━━━ Exercise data ━━━

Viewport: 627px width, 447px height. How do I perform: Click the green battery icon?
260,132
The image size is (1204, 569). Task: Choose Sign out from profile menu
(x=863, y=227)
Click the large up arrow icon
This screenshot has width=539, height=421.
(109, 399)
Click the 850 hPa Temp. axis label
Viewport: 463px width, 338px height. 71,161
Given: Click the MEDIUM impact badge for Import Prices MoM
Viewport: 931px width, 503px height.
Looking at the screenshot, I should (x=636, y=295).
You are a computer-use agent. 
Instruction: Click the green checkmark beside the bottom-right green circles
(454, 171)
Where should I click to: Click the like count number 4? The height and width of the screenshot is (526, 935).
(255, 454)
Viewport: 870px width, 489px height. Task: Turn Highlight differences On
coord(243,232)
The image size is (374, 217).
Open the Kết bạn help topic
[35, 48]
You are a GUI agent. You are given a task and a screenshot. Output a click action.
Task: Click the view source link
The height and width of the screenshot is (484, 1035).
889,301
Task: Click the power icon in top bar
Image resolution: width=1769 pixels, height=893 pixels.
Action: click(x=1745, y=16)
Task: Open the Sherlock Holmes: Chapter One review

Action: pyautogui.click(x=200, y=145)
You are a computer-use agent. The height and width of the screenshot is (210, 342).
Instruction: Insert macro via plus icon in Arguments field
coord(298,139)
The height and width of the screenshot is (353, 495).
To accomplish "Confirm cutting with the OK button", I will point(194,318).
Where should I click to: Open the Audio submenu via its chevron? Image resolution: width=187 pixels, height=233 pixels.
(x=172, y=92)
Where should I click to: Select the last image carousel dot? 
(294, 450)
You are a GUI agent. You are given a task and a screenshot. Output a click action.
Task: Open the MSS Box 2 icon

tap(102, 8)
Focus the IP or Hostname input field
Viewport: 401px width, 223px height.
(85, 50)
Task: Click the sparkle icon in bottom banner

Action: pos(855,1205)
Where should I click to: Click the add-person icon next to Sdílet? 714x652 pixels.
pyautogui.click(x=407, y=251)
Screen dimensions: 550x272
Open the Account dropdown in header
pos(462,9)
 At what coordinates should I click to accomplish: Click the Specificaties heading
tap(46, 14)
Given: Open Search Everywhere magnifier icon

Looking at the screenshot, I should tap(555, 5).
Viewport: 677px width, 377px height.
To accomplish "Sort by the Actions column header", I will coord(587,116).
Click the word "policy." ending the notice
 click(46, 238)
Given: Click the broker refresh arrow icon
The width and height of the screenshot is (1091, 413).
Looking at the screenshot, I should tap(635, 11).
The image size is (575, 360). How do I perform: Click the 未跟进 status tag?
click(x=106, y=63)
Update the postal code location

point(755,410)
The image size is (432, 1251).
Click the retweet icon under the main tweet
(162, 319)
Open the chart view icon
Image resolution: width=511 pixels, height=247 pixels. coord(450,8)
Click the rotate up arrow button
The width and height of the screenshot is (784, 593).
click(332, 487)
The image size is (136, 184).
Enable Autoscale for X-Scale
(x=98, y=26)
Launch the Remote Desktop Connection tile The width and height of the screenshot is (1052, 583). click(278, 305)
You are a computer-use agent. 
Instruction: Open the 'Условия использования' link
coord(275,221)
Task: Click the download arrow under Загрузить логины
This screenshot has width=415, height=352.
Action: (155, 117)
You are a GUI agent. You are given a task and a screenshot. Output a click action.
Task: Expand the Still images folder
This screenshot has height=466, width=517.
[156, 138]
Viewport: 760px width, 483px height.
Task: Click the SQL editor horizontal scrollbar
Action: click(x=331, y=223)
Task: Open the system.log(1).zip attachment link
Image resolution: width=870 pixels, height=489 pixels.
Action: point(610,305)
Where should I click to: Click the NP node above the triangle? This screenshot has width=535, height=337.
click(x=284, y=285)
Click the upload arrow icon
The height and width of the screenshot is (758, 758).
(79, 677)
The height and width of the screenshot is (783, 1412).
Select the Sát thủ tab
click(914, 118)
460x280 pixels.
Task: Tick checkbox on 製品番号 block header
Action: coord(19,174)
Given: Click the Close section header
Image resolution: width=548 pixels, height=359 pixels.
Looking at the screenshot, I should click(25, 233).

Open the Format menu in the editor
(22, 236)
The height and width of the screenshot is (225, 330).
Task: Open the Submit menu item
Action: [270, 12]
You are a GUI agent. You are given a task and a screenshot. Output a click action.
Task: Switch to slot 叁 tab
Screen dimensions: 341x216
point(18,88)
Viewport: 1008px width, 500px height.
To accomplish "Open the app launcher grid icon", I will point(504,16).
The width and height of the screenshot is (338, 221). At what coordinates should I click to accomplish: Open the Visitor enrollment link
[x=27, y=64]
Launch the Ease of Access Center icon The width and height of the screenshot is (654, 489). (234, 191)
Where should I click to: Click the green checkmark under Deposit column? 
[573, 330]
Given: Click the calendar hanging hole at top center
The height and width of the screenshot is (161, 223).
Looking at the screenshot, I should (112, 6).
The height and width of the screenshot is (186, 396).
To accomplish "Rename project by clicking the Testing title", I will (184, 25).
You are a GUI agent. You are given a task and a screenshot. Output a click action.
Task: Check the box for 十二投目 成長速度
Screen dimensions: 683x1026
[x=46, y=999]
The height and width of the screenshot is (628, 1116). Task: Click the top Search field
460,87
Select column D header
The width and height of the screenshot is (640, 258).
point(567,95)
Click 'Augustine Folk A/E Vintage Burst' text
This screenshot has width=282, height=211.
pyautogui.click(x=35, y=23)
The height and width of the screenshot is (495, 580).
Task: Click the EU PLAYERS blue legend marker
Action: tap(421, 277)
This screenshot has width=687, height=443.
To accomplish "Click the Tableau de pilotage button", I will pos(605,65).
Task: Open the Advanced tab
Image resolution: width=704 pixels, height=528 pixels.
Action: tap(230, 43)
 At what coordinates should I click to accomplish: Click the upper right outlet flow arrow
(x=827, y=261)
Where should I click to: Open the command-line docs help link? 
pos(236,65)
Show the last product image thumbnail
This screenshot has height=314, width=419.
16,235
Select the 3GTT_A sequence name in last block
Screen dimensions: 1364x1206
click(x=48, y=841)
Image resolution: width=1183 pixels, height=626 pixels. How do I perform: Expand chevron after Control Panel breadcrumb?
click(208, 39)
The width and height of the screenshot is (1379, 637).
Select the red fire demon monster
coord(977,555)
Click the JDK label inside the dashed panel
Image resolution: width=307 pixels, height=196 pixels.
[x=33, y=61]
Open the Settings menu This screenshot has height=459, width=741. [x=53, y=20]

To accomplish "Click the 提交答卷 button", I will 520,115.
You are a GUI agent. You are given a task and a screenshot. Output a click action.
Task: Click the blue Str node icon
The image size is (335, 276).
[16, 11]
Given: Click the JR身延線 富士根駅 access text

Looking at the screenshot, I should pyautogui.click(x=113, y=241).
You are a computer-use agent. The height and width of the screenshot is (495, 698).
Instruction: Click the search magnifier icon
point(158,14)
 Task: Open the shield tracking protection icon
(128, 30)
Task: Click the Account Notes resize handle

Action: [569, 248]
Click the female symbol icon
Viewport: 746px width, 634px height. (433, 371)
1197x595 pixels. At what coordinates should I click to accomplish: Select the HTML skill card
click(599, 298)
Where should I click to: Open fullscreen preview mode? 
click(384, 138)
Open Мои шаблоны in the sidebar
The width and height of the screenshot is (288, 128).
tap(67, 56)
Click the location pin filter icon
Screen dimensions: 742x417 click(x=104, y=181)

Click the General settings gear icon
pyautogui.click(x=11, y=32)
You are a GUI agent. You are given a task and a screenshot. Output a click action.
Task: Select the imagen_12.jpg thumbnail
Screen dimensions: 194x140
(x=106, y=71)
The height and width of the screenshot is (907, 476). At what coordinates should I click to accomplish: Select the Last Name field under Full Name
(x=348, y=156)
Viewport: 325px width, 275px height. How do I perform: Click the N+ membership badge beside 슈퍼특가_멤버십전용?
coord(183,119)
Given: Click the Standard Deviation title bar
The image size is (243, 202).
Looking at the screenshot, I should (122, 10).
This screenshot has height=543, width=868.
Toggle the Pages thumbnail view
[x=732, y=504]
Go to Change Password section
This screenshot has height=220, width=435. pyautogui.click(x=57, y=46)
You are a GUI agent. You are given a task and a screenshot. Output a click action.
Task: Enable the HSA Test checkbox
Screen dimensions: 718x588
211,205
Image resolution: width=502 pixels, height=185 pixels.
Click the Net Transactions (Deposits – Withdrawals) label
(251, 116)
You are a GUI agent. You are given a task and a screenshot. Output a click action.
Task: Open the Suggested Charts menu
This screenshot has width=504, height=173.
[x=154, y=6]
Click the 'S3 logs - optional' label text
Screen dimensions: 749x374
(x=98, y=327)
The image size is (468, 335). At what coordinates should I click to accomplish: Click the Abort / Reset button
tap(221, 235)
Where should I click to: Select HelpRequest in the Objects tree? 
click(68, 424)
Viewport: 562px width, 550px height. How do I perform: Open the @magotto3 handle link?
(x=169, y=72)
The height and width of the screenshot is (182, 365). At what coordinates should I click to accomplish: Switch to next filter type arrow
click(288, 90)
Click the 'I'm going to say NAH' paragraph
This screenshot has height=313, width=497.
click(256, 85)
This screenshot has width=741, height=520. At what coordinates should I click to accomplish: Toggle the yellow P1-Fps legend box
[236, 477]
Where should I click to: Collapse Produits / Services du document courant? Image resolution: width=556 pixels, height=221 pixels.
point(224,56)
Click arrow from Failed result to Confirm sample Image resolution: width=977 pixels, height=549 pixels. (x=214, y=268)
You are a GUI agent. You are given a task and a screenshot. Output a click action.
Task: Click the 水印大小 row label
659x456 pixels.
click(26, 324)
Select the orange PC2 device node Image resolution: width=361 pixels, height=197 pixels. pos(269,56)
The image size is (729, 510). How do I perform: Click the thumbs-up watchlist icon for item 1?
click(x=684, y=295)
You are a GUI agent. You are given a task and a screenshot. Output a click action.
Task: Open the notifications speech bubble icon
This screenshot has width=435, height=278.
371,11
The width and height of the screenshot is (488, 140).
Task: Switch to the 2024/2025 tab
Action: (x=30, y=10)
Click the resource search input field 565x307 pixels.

━━━

- [Your goal]
Within the records, filter for lines that contain the word "computer" and show each one.

- [Result for this exercise]
You are a computer-use agent. 
You are a computer-use agent. The height and width of the screenshot is (210, 342).
You are a computer-use agent. 
You are a computer-use agent. The height and width of the screenshot is (495, 698).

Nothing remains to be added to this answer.